─── Supplied passage

Unemployment is a critical item on the political agenda, which is frequently discussed by candidates at national, state, and local level. The rhetoric surrounding the effects of unemployment vary widely depending on the group that these candidates are addressing, creating a litany of misinformation and fear among voters. Common impressions of unemployment are that there are many more unemployed people in the United States than studies and data show. Unemployment has become a scape goat for a large number of issues such as a depressed housing market or a decreased level of movement due to fear that the loss of a current job may have irreparable consequences.
In light of this it seems only reasonable to take a look at what the data on unemployment and movement actually tell us about how these two factors interact. Below are a series of graphics that display the trends in unemployment, out-migrants, in-migrants, and net migration in four regions of the United States from 2000-2015. All of the data used in the study was taken from the national census.
At a glance it seems as though there could be a causational relationship, or a correlation, between the movement metrics and unemployment, but a closer examination of the data reveals that the though the two measures appear to vary with each other there is a high probability that this could be a product of random chance. This does not discount the chance that unemployment has an effect on movement, or vice versa, but does indicate that it cannot be said with certainty that one varies in tandem with the other.
The factors that influence a person’s decision to, or not to, move are much more complex than the simple explanations offered by the media and political candidates. This study of movement data only examined its relationship with unemployment and did not address other factors such as income, family size, school offerings, and local amenities. A much more comprehensive study of the things that influence movement is needed to discover what truly drives this phenomena, however it is clear that any suggestion that unemployment is directly linked to a decrease in movement should be taken with a grain of salt.
This is an outline of the methods we used to create our article, including data, collection, manipulation, and the hypothesis tests we completed to write our article.
We obtained the data for movement off of https://www.census.gov. However, the data was not in tidy format. We cleaned it by making both region and year variable so that they had thir own collumns. Then, we obtained the unemployment data from Quandle. These data sets were separated by the same census regions used in the movemnt data, so it was easy to combine the two data sets. Once we combined the two data sets into one in Excel, we uploaded it to R and have further manipulated the data by using the 5 main verbs.

──────
─── Items

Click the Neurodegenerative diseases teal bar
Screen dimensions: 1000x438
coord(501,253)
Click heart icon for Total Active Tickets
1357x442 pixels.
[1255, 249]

──────

To do:
According to the unemployment and migration article, what span of years do its graphics cover? The records have no connection to the unemployment and migration article.

Task result:
2000 to 2015.